You probably hear the phrase, “that begs the question…” a few times a week. Speakers and writers using these words mean to say—in a sophisticated way—that the point just made raises a new question.
I’ve mostly outgrown my Well Actually habit, but in this case the situation is interesting enough to make an exception.
Notice I say originally, not actually.
Begging the Question is originally a type of flawed argument called a logical fallacy. It’s an informal logical fallacy because it’s not violating deduction, which would do something like:
All men are humans –> Ken is a man –> Therefore Ken is tall.
That’s a formal logical fallacy, and the other ones you’ve likely heard of like Strawman and Appeal to Authority and such are of the informal variety.
Aristotle is the first philosopher to formally describe Begging the Question.
Anyway, the original meaning of Begging the Question is a type of circular reasoning. That’s where you make a statement that you justify with another version of the statement. For example:
Fruits and vegetables are part of a healthy diet. After all, a healthy eating plan includes fruits and vegetables.
So you say the first thing forcefully—which is what you’re trying to argue—and then you say the supporting statement using different words that are commonly accepted by many in the audience.
In this case, “A healthy eating plan includes fruits and vegetables” is so well accepted that it’s likely to land as solid evidence of the first statement. But it’s not because it’s just another way of saying the same thing.
The greatest thing we can do is to love each other. Love is the highest form of human emotion.
Again, this sounds solid because they’re both repeated so often and accepted by so many. The problem is thinking that the second statement supports the first when it does not.
The language of “Begging” and “The Question” comes from the original Greek that was then translated into Latin, which meant, “Asking for the original thing.”, where the initial thing is the thing you’re trying to prove. In the examples above, the initial things were “The greatest things we can do is love each other”, and, “Fruits and vegetables are part of a healthy diet.”
So Begging in that context meant Assuming, and The Question meant the point that they were trying to make. In other words, Assuming the Conclusion.
Meanings change over time, and that’s ok
We won’t know until later if the meaning has fully changed.
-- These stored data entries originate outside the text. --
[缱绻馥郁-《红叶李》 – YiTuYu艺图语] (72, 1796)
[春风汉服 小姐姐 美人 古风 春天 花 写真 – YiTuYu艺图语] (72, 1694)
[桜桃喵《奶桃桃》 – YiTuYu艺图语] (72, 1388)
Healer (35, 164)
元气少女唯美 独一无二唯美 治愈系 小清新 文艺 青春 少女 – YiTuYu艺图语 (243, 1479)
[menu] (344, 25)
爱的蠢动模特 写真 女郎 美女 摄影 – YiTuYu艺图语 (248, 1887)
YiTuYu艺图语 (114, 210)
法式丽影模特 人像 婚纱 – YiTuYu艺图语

Unfortunately for the pedants—I’m recovering myself—words and phrases change meaning all the time. In fact they’re changing right now, and “Begging the Question” maybe one example.
So maybe it’s ok to use Begging the Question as a smart synonym for “raising a question” already. I don’t know when exactly that call is made, and I’m not sure anyone does.
But I do know that if someone is attempting to sound smart by using the phrase—which is invariably the case—it’s probably best for them to know both meanings. And I’ve never seen a situation in which someone who knew both meanings continued to use the new meaning. They usually switch to “raising” instead of “begging”. I’m one of those people.
Student: Why didn’t I receive full credit on my essay? Teacher: Because your paper did not meet the requirements for full credit.
They added “requirements” in here to make it sound official.
Killing people is wrong, so the death penalty is wrong.
That sounds super clean, but all the work is still left undone.
Opium induces sleep because it has a soporific quality.
Cool, so it induces sleep because it makes people sleepy? Thanks for that.
- Begging the Question originally meant “Assuming the Conclusion”.
- It sounds cool, so people started repeating it thinking that “Begging” was a smart way to say “Raising”.
- This has been happening for some time now, so at some point this may become an accepted and official alternate meaning, but I’m not sure if it is yet.
- If you know both meanings—which you now do—I recommend you use “Raising” instead of “Begging” unless you really mean Assuming the Conclusion.
- Try your best not to be the guy—yes, it’s usually a guy—who calls someone out in a live conversation when they make the mistake. If you think they’d care and you honestly want to educate them, pull them aside afterward.
- Thanks to Steven Harms for being the first one to tell me about this. It was actually the communication that launched our friendship!